By. Mark Arnold
Mystery shops provide invaluable feedback (both on your competitors and yourself). When conducting marketing audits or branding plans for our clients we typically mystery shop a client’s own branches and their competitors. The process includes walking checking out their establishment, doing a little research, interacting with staff and deciding if we’d do business there.
The results, as you might expect, are mixed. Sometimes we receive truly exceptional service, service a consumer might remember and act upon later. Other times, however, we get truly bad service, service a consumer will definitely remember and tell their friends.
A recent example illustrates this.
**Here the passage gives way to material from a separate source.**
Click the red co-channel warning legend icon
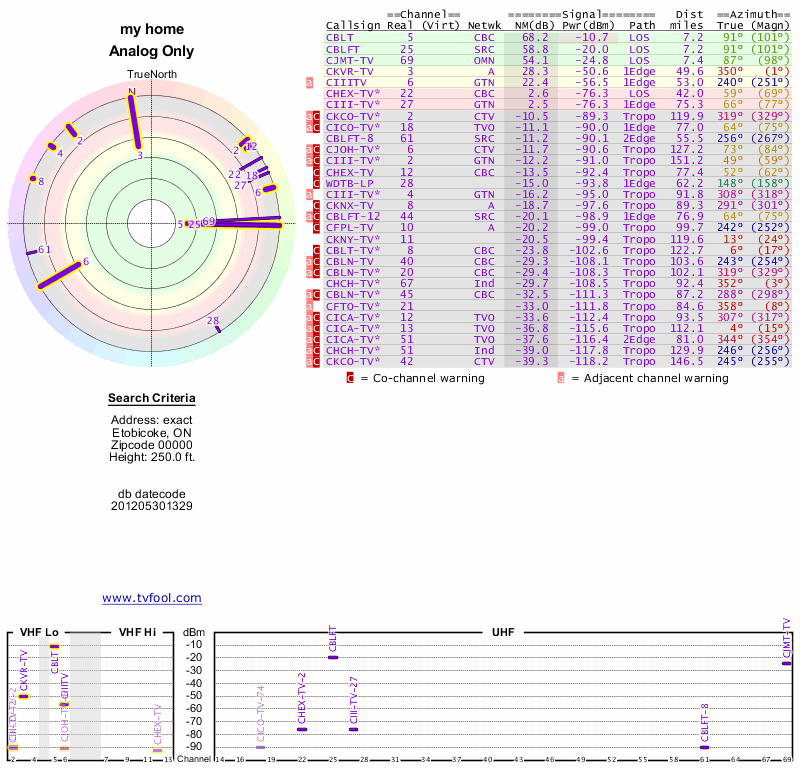The image size is (800, 768). (350, 378)
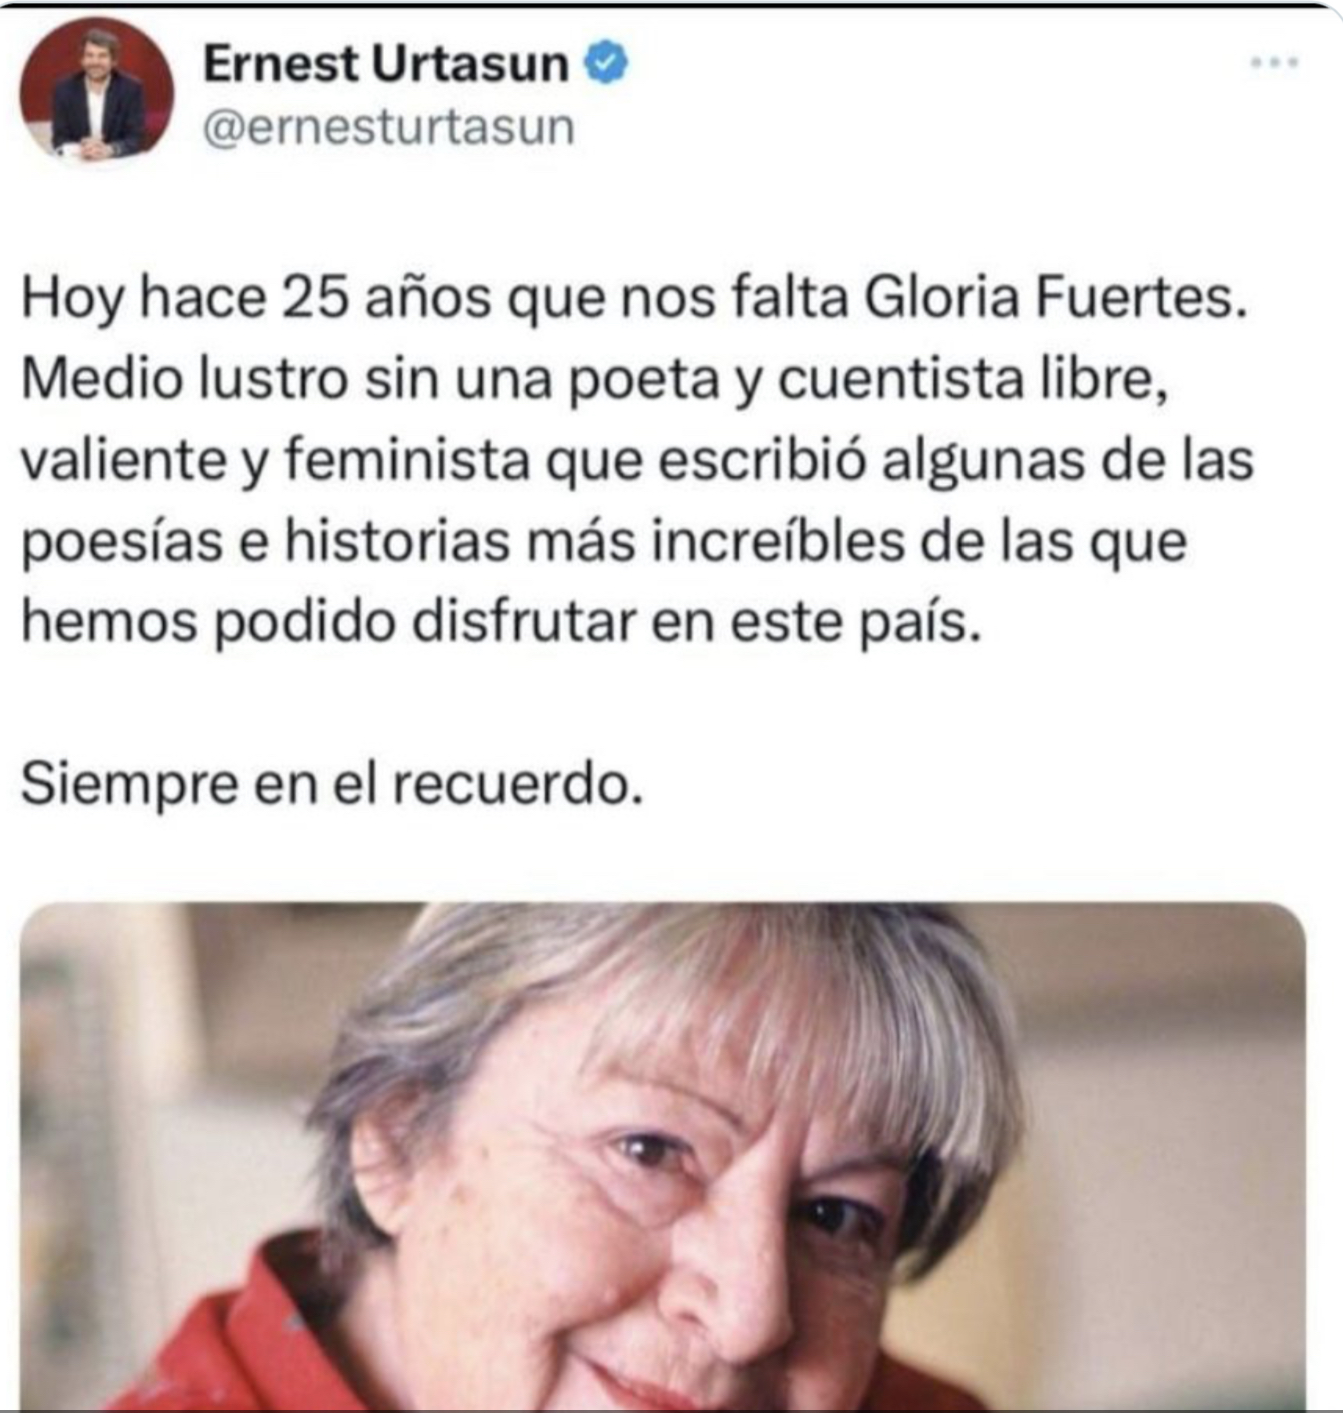Click the phrase "Hoy hace" starting the tweet
The image size is (1343, 1413).
pos(144,298)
While conducting a mystery shop in Texas, one of our employees branch visit was less than stellar. He was greeted quickly enough, but when it became apparent he was only “shopping around” that day and not ready to make a decision, the demeanor of the representative quickly soured, everything in her body language, tone and voice changed to reflect that she obviously saw him as a drain on her time and as someone to dispose of quickly. When asked why her organization was the best place for his business (a probing question designed to help find out if staff are familiar with the differentiation points of their place of work), she curtly replied “Well, of course, you’re free to take your business where you want, but I’d like to think we know how to treat people here.”
Hardly a resounding endorsement and the scary thing is, this isn’t en entirely uncommon interaction. As leaders or organizations that highly depend on consumer satisfaction and loyalty, think for a moment on just how damaging this type of service experience is.continue reading »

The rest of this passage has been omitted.